Maybe these are the kinds of friends one has at midlife.  I think back to my college friends, back when we lived in the same dorm or a no further away from each other than a quick walk across the Quad.  We spent lots of time together.  We had intense conversations.  We helped each other through all kinds of crises.

Once I'd have said I missed that level of intense friendship.  Now that life throws plenty of drama our way, I marvel at the manufactured drama of those college years:  why did we do that to ourselves?

Still, in having stayed planted in this place, there's a bittersweet nature to my longterm friendships, a memory of what we once had, a sadness at what's gone.  When did we all get so busy?  What happened to our good health?  How did we once create so much, and now it's hard to see any project to completion?

Is there abundant recompense, as Wordsworth might have phrased it?  I'm sure that there is, but it will take me time and distance to be clear about the nature of that recompense.
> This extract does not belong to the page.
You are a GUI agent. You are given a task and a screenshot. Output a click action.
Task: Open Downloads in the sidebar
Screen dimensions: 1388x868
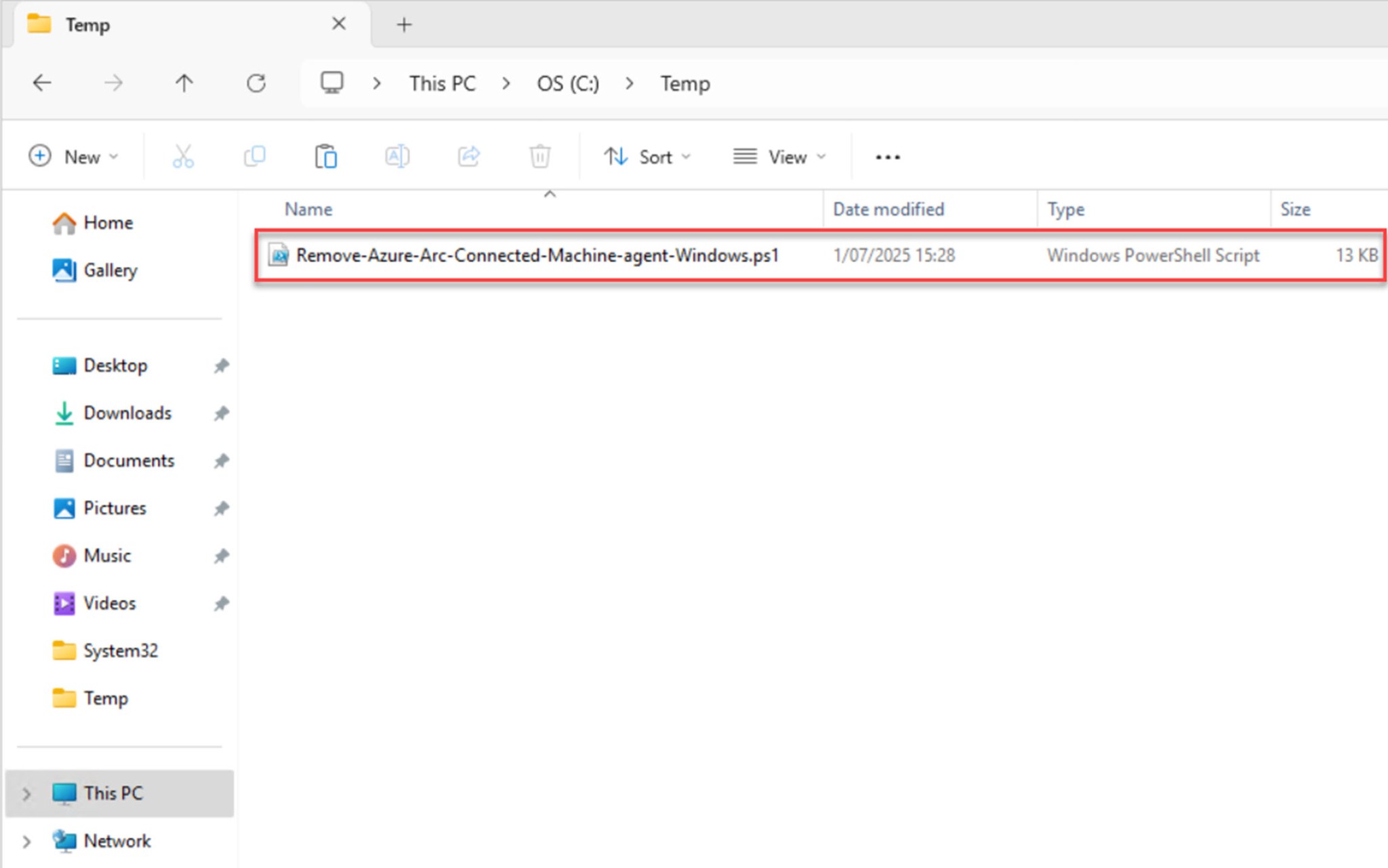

And in the meantime, there are all sorts of friendships that provide comfort and succor.  There are friends who notice my absence when I don't make it to the gym.  There are friends from past places who write e-mails and plan to meet me at retreats or monasteries.  There are friends at church, with whom I will unload pumpkins on Sunday.  Those kinds of projects cement us together in ways that late night philosophical conversations used to do for college friends.

I am rich in friends of all sorts, and on this Friday, I'm grateful for that.